Os sistemas de ouro aluvial, ou de plácer, são formados quando o ouro é naturalmente liberado das rochas fonte, transportado por sistemas fluviais antigos ou modernos e concentrado por classificação hidráulica dentro de ambientes sedimentares favoráveis, como cascalhos grossos, barras de areia, terraços, bases de canal e paleocanais. O modelo de exploração da Canary no Projeto Rio Madeira está focado em identificar ambientes preservados de paleocanal e cascalho de alta energia dentro do sistema mais amplo do Rio Madeira, onde o ouro pode ter sido naturalmente concentrado e preservado.

A empresa está atualmente nos estágios iniciais deste caminho. A próxima fase destina-se a validar geometria, continuidade, espessura do cascalho, teor representativo e características de recuperação. Uma recomendação central da Sra. Molina é o uso de sondagem sônica em áreas-alvo prioritárias, que é considerada bem adequada para ambientes aluviais não consolidados porque pode melhorar a recuperação de amostras, preservar relações estratigráficas, reduzir contaminação de intervalo, melhorar a recuperação de materiais finos e apoiar uma medição mais precisa do volume de amostra recuperado.

Espera-se que os trabalhos futuros se concentrem em sondagem sônica sistemática em áreas prioritárias, registro geológico metro por metro, medição de volume recuperado por intervalo, processamento controlado de amostras e concentração por gravidade, recuperação de partículas de ouro, classificação e pesagem, validação laboratorial de amostras selecionadas, procedimentos robustos de QA/QC e cadeia de custódia, e modelagem geológico-volumétrica.

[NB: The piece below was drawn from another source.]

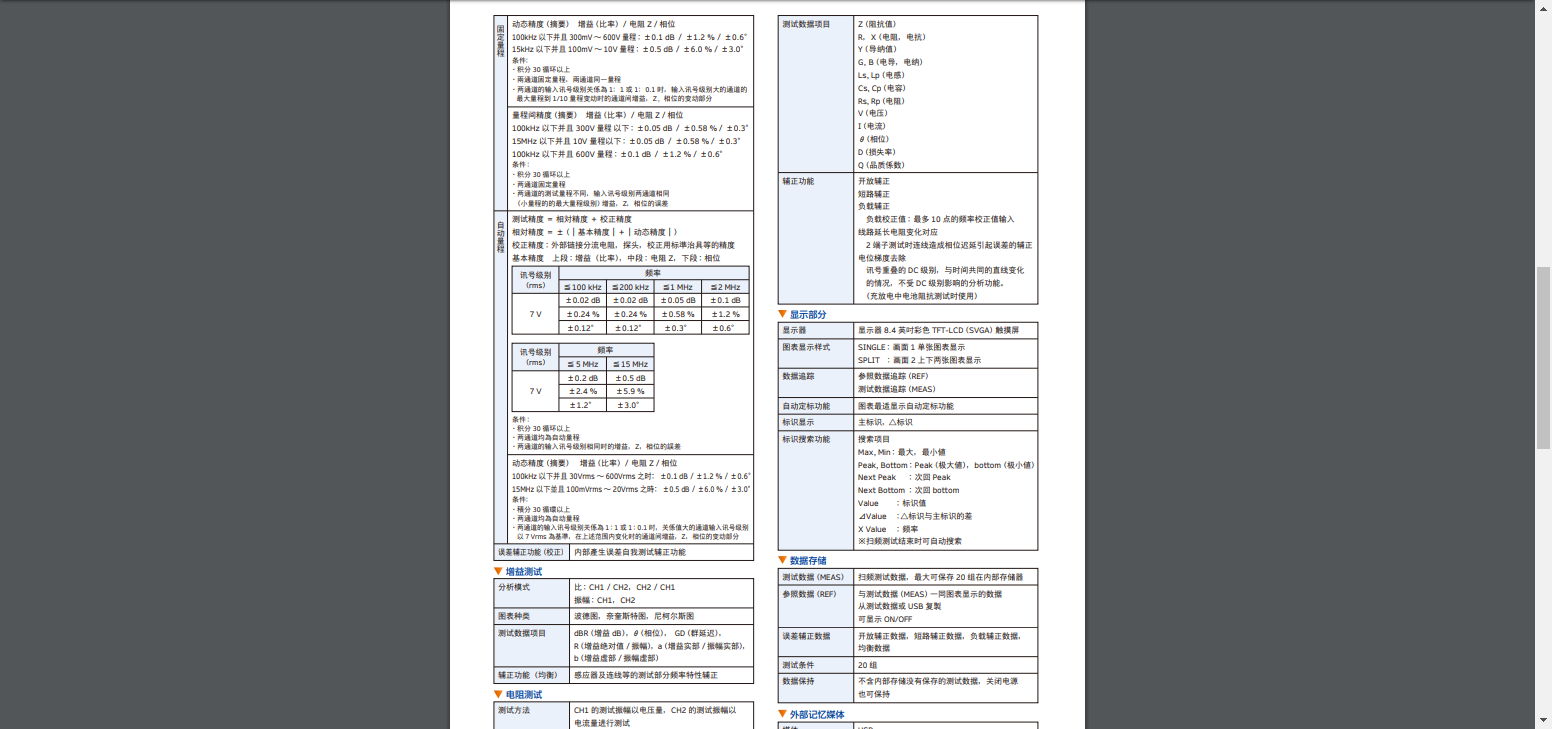Click the 增益测试 section heading text
This screenshot has width=1552, height=729.
click(x=523, y=572)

A empresa também revisou sistemas maduros de ouro aluvial para melhor entender o caminho técnico necessário para mover uma descoberta aluvial em direção à definição de recursos e potencial desenvolvimento. Um exemplo relevante é o sistema de ouro aluvial Nechí na Colômbia, operado pela Mineros S.A., que possui divulgação de recurso mineral e reserva conforme NI 43-101, extensa perfuração, histórico de produção e reconciliação operacional. A Canary adverte que Nechí é referenciado exclusivamente como um benchmark educacional e técnico e nenhuma inferência deve ser feita de que o Projeto Rio Madeira hospeda mineralização comparável.

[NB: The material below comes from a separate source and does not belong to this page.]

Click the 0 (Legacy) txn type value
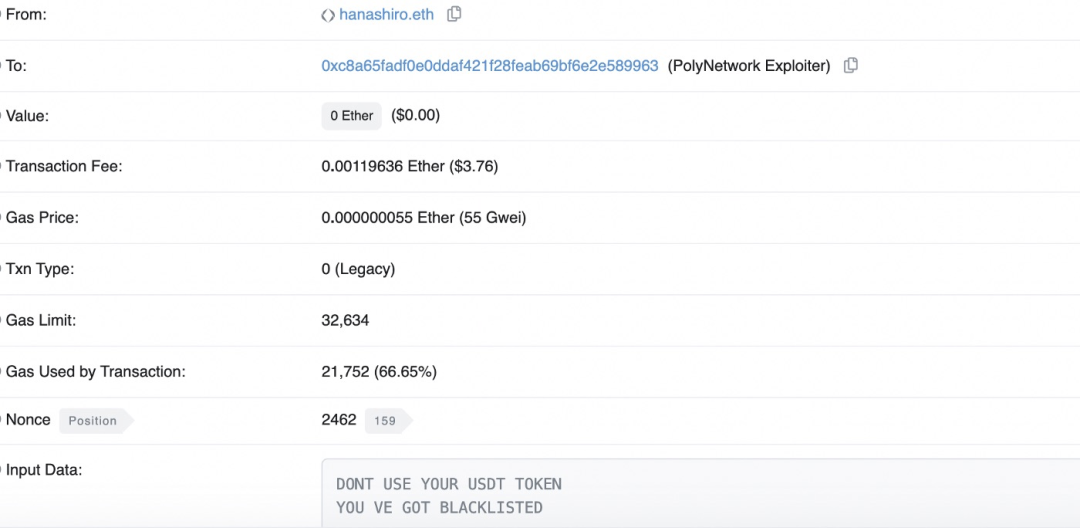 click(358, 269)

A empresa está agora revisando orçamentos, logística, acesso e sequenciamento para um programa prioritário de sondagem sônica e processamento de amostras no Projeto Rio Madeira. A empresa adverte os investidores que a exploração permanece em estágio inicial, nenhum recurso mineral foi definido e não há garantia de que a exploração continuada resultará na delimitação de um depósito mineral econômico.